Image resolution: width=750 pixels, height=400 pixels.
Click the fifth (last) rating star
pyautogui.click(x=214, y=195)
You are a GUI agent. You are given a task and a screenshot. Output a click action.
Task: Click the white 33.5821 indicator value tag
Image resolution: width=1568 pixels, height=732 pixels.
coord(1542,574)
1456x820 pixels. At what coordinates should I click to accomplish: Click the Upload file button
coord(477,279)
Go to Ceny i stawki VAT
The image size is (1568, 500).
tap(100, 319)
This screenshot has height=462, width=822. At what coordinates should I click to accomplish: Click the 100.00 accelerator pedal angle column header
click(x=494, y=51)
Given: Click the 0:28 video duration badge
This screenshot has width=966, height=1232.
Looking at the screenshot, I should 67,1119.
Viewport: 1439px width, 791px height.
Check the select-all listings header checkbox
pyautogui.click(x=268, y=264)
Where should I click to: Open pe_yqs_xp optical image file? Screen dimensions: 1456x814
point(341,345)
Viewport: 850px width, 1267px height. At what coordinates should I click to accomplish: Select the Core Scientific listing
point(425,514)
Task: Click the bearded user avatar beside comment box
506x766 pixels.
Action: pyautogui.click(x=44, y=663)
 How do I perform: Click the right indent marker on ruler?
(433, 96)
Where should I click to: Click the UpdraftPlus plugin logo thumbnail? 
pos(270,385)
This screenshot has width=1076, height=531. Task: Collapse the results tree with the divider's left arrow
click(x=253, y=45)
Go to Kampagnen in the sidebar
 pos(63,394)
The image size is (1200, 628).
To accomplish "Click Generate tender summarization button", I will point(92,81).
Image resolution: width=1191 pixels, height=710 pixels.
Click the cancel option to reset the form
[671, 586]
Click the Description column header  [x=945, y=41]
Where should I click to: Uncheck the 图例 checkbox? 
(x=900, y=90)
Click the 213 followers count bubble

_ _ _ _ _

* **TO DO**
Exactly repeat the lines running from the top of the listing to the line bearing "Task: Click the white", both of those lines included, and only them.

* **TASK OUTPUT**
Image resolution: width=750 pixels, height=400 pixels.
Click the fifth (last) rating star
pyautogui.click(x=214, y=195)
You are a GUI agent. You are given a task and a screenshot. Output a click action.
Task: Click the white 33.5821 indicator value tag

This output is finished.